El manifiesto de Pascua.

«Si Cristo no hubiera resucitado...»

El médico le mira: «No haga proyectos a largo plazo. Lo que quiera hacer, hágalo hoy porque quizá mañana no pueda hacerlo». Hugo recibe así la noticia del diagnóstico de esclerosis lateral amiotrófica (ELA). Silvia estaba allí, sentada al lado de su marido, con su abultado vientre de seis meses. Está esperando a su segunda hija, Leticia, que hoy tiene la misma edad que la enfermedad: dos años y medio. Cuando nació, salió del hospital en brazos de su padre, que iba sentado en una silla de ruedas que empujaba la mamá: «¡Parecía que había parido él!». La risa de Silvia es limpia y te provoca, te hace verlo todo mejor, la prueba que viven cada segundo de la jornada es la gracia que les visita. El diagnóstico llegó en 2009, después de cuatro años de matrimonio. Hugo tenía cuarenta y cuatro y empezó a cansarse de forma exagerada. Luego empezó a tropezar. Es ingeniero, trabajaba en una empresa de componentes para electrodomésticos. «Siguió trabajando como si nada», dice Silvia. Pero al cabo de un mes algo se paró. Primero las piernas, luego el diafragma, después la lengua. A cada golpe, tenía que ceder y aceptar ayuda: primero la silla de ruedas, luego el respirador, el tubo para alimentarse, el comunicador. Hugo ahora sólo mueve los ojos. Mira las letras y el ordenador reproduce las palabras. Muy despacio, en silencio. Silvia espera todo el tiempo que haga falta. Aunque sólo sea para decir “hola”.

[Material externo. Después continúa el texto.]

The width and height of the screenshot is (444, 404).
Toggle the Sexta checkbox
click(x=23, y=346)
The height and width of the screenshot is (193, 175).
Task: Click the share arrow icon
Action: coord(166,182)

«Cada paso ha significado una decisión, y por tanto ha supuesto grandes discusiones entre nosotros. Él no lo aceptaba». ¿Y tú? «He hecho lo que hace una esposa: estar a su lado para hacerle entrar en razón. Para tratar de decidir juntos lo que era bueno». Los músculos de Hugo están sanos, así que lo siente todo, el dolor y las caricias. Lo que sucede es que no puede controlarlos. No puede abrazar a sus hijos, su rostro ha perdido la expresividad. «Eso también es doloroso», dice Silvia: «No sabes si está contento o enfadado. Pero generalmente está enfadado…», ríe. Ella está aprendiendo a amar hasta el estado de ánimo de su marido. «He tenido que aprenderlo todo. Sobre todo a pedir ayuda. Como él, que ha tenido que aceptar su dependencia. Y ver que la vida pasa a tu alrededor igual que antes y tú no puedes participar como quisieras». Pero la vida que pasa alrededor no es precisamente igual que antes. Es mucho más. «Es una explosión». En los últimos dos años, por esta casa habrán pasado al menos doscientos chavales y se han organizado numerosas cenas. «Nos ayudan en todo. Es verdad, he aprendido a pedir, pero lo más increíble ha sido la respuesta. Sobre todo la de la comunidad de Dergano, que ha estado aquí cada día». Vienen clases enteras de catequesis, el sacerdote los trae para que vean qué es la comunión en la Eucaristía para un enfermo: los niños entran aquí y permanecen largos ratos en silencio. Luego preguntan a Silvia: «¿pero tú quieres mucho a tu marido?».
Silvia, cuando habla de él, parece que habla de “una obra”. Es como alguien que lleva adelante una gran obra. Pide que recen por ellos, es lo que más necesita. «Por la mañana estoy llena de certeza, porque sé que hay alguien que está rezando por mí. Ésa es la compañía más grande; se ha forjado una cadena de oración impresionante. Esta cantidad de oraciones nos sostiene físicamente en la fatiga cotidiana, que no tiene fin, de hecho cada día cuesta más. Pero esta apertura yo la aprendí de Hugo, que es un hombre de una gran fe».
Fue él quien quiso que la Escuela de comunidad se hiciera en su casa, «con una pizza», irrumpe él a través del ordenador. «Siempre está disponible, con todo el sufrimiento que soporta», continúa Silvia. «Por lo demás, cuando oyes a uno que viene y dice: “Hugo, necesito verte, y ver cómo te mira Silvia, para aprender a querer a mi mujer”… Cuando oyes esto, entiendes que llevas contigo algo más grande y no puedes rechazarlo». Dice que ha entendido que es cierto que el Señor no te pide más de lo que puedas soportar. «Pero tampoco menos. Hay que aprender a darlo todo. Y yo tengo una gran gracia, porque quiero a Hugo como hombre, porque existe, porque me es dado. Igual que mis hijos. Pero si en esta prueba no estuviera acompañada, no podría vivirla así. Si Cristo no hubiera resucitado, si no estuviera vivo hoy, todo lo que ha sucedido estos dos años y medio en esta casa no sería posible».